Free Durable Power of Attorney

by Jerrold Bartholomew

The durable power of attorney is an extremely valuable estate plan document. It allows one person to designate an agent to conduct all financial affairs. These documents are typically durable meaning that the power continues through the disability of the principal (the person naming an agent). Alternatively, there can be springing powers of attorney, which only come into effect when the principal is incapacitated. Springing powers of attorney can be attractive in many ways since the principal’s assets remain untouchable while they can still be used and enjoyed by the principal. But many financial institutions will not honor a springing power of attorney. The apparent rationale goes like this: “You didn’t trust him while you were able to watch over your own affairs. Why should we trust him now?”

The durable power of attorney is clearly susceptible to abuse. When another can act with full authority on your behalf, it is entirely possible that the power will be used to make self-interested transactions or even unauthorized gifts to the agent.

But if a trustworthy agent can be found, the power of attorney can save countless hours of worry, avoid dissipation of an estate (what would happen if no one paid your heating bill over the winter?) and, most importantly, avoid the need for probate court orders to handle your affairs. The durable power of attorney is worth the modest fee charged by most attorneys but, for what it is worth, here is a blank durable power of attorney form for free.

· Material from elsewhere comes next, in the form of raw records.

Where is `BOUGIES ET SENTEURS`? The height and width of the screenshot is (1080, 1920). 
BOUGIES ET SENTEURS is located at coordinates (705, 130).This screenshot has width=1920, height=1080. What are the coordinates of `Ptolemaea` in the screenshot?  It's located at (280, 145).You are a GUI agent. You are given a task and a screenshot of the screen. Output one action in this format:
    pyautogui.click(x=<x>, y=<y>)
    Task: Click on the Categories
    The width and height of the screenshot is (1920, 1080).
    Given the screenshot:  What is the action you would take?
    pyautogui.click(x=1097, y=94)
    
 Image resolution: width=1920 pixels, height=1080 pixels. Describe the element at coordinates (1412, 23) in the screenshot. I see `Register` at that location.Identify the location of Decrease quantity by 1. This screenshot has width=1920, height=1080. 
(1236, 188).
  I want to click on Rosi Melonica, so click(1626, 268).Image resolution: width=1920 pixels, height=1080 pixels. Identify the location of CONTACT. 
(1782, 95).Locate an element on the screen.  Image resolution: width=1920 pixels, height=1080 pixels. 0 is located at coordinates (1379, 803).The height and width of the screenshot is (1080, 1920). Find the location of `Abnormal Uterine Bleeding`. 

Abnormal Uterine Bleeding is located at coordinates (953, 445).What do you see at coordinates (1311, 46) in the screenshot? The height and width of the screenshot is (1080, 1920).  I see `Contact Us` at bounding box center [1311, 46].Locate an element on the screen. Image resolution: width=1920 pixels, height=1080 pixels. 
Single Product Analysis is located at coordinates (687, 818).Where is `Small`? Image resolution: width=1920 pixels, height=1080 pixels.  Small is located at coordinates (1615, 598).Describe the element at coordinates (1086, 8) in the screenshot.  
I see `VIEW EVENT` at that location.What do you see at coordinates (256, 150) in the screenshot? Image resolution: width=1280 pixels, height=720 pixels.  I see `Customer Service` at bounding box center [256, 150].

You should understand that a free form is not a substitute for an attorneys advice. Moreover, a typical form will not allow some of the more nuanced maneuvers that are necessary for accelerated Medicaid qualification. Also, you should understand that estate recovery avoidance techniques will typically require some form of planning for after one’s death.

Nonetheless, this form will work to appoint someone to pay your electric bill when you are not able to and that is certainly worth something. You should read the warnings very carefully on the linked page and understand that reading a blog and printing out a form is no sense a substitute for consulting with an attorney. Moreover, please understand that I have posted this link to be helpful. You and I are not entering into an attorney-client relationship at this time. See the disclaimer below.

{ 4 comments… read them below or add one }

Jerrold Bartholomew March 6, 2008 at 10:21 pm

This comment seems to have been inadvertently misplaced. It is more appropriate here (and worth reading) (JEB)

Carolyn L. Rosenblatt, RN, Attorney

I am a nurse-attorney, working with a psychologist, helping with family conflicts concerning elders. Having a durable power of attorney for finances is necessary, and it is excellent planning to get one now. One thing the form you provide omits, however, is any mention of who will decide where an incapacitated elder will live and who will take care of him or her. Although the “living will” gives an agent the power to make healthcare decisions, the subject of where an elder should live when he or she cannot make decisions is the subject of many a family fight. It is good to spell out such preferences in advance, of course, but in case of incapacity, it is even better to designate one person who will make this decision for the elder. Stay at home with live-in help? Who will supervise and manage that? Go to assisted living? Skilled nursing? Money, personal preferences and availability of facilities in the elder’s area must all be considered. Given that people are living longer than ever, and that most of us will need help before the end of our lives, think of how one can prepare for these questions, and how the standard durable power of attorney falls short of doing so. Carolyn L. Rosenblatt, R.N., Attorney at Law,

[Originally posted] Mar 6, 5:00 PM — Negative Inheritance?


Jerrold Bartholomew March 6, 2008 at 11:35 pm

Ms. Rosenblatt,

Thank you for your thoughtful remarks. I could not agree more on the value and necessity of a power of attorney. Moreover, a simple form can only begin to demonstrate the flexibility and utility of such documents. Specialized drafting can prevent countless arguments before they start and avoid the necessity of getting a probate judge involved. I think it is in an excellent idea to incorporate one’s wishes regarding health care and living arrangements into the durable power of attorney and I encourage my clients to do just that.


Florida Estate Planning Lawyer, David Goldman March 9, 2008 at 4:51 pm

I was curious by the posting of the “nurse-attorney”, in Florida a DPA does not allow someone to assume the roles suggested to that typically are only available with a Guardianship. In Michigan can you give an agent the right to make decisions on who you can see, where you will live, and other non financial or medical decisions?

I often find that agents try to do these under a Power of Attorney but they do not have the right to do so.

David Goldman
Florida Estate Planning Lawyer


Jerrold Bartholomew March 10, 2008 at 8:07 pm

Thank you for your comments, Mr. Goldman. In Michigan the patient advocate and durable power of attorney are, for the most part, interchangeable with the powers of a guardianship and conservatorship, respectively. Ultimately, each document is only effective to the extent that an institution recognizes it. Furthermore, each document is subject to revocation, the procedure for which is not nearly so formal as it is in Florida. So a dissenting principal would overrule a durable power of attorney or a patient advocate, whereas a conservatorship or guardianship is very difficult to undo. But a patient advocate could specify whom the principal wanted to see or where he or she would prefer to live or be treated. Perhaps Michigan will develop greater formalities as the population here ages and the need for clearer procedures reaches the attention of legislators.